05 カーブロレの店-2

文字数 2,566文字

ガタガタガタッダザザ

 相変わらずの悪路。周りには岩肌ばかりで、草木の生えない地面。地平線に見えるのは、青と赤茶のコントラスト。時折、緑が広がる地が車窓から見えるが、直ぐに横に流れていく。

 後ろには運び終え姿を消したものに変わり、行った先の街でまた預かり届ける事になったものが多く並んでいる。この中のいくらがマルディヒエロに届くのだろうか。

「まーた外見てんのか。よく飽きないな」
「どこを見たって飽きる風景なんだから仕方ないじゃないか」
「まあ言えてる」

 あの鹿のファーリィ(獣人)の依頼から数日、ある程度依頼が溜まったという事で初仕事に行く事になった。

 何があるのだろうと喜び勇んだのはいいが、蓋を開けてみるとあら不思議。
 一日の大体は車での移動に費やし、夜の帳が降りるギリギリに街へつく。夜に休息、朝は依頼されたものを届けたり、依頼をされたりで動き回り、街を観光出来る訳でもない。

 いや、分かっていたはずだ。そもそも、俺は元の世界へ帰るためが第一目標のはず。観光気分で運び屋なんぞやっていて困るのは自分だ。
 だが運び屋など怪しげな香りに惹かれてしまっていたのだ。あるだろう?ロマンを感じてしまう事って……。

 実際は、怪しげなものを取引するでもなく、金を持っていそうな人に依頼の品を届けたり、逆に依頼を受けたり、手紙のようなものまで届けていた。なんとも平和的な運び屋である。


 ジェスラになぜ手紙のような、細々しているものまで届けるのだ。と聞くと答えは直ぐに帰ってきた。

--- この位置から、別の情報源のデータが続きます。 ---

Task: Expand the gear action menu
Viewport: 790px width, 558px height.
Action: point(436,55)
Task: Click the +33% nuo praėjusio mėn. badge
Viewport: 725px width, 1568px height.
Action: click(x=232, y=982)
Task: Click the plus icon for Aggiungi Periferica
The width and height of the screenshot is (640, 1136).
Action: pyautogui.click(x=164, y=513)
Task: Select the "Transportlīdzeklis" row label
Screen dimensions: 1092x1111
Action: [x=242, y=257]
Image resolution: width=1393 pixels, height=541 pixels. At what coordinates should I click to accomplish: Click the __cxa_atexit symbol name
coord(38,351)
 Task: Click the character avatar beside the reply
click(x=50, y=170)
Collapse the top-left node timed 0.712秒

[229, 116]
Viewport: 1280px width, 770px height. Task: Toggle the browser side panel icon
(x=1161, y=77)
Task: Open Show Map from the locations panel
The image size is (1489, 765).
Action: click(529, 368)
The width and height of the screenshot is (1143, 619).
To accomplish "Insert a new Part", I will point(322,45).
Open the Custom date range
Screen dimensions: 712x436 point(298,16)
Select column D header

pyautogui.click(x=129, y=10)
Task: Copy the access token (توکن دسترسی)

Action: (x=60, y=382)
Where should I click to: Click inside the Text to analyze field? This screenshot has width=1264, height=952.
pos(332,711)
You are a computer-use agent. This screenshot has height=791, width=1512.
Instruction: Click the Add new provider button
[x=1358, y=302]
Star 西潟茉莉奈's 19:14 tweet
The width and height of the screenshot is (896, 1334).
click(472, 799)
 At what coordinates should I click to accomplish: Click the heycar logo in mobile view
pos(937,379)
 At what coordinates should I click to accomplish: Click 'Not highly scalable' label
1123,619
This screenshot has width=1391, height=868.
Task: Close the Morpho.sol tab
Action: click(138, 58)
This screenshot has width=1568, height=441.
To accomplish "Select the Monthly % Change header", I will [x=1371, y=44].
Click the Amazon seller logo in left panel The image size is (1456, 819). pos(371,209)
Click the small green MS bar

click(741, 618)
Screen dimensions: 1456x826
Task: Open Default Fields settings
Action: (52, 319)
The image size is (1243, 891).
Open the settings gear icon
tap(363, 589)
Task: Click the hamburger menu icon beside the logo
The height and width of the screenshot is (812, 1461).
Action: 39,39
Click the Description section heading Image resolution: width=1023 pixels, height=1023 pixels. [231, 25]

「普通の配送機関も多くあるが、たまに、カミエント(停滞したもの)や賊に襲われ、荷物が届かない場合がある。確実に届けたいのなら、腕っぷしが強くて実績がある奴に頼む」
だそうだ。カミエント(停滞したもの)とは、俺が目覚めた森で出会ったあの化け物のようなものの総称なのだそうだ。


 主に夜に活動をし始めるらしく、昼に行動する今のところ、運良く出会ってはいない。だが、少ないが昼でも遭遇する場合はあるらしく恐ろしい。
 群れでいる場合や、強い個体だと一匹でも危ないらしく、行く先の街々で築かれている隔壁は、そういったものから街を守るものなのだそうだ。

 あんなグロテスクな、生き物なのかどうかもわからないものが、この地にはうじゃうじゃと蔓延っているのかと思うとゾッとする。



 いい加減、窓をよぎる風景の代わり映えのなさにも飽きてきて、少々伸びをしてみる。やはり車内で座りながら揺られっぱなしというのはどうしても疲れてしまう。エコノミー症候群になるわ。

 目を休ませながら、あーあなどと喚き足をバタつかせていると、ジェスラに頭を叩かれる。かなり手加減されており全く痛くはなかったが、何事かとジェスラを見る。

「暇人見えてきたぞ。あれがルービアプラタ、芸術に造詣深い、職人たちの街だ」

 そこには、隔壁に囲まれた街が……また隔壁かよ!いやわかるけどさ!
 毎度毎度、隔壁見せられてもコメントしづらいわ。






 こうして俺たちは鹿のファーリィから頼まれた品を受け取るために、芸術の街、ルービアプラタに着いたのだ。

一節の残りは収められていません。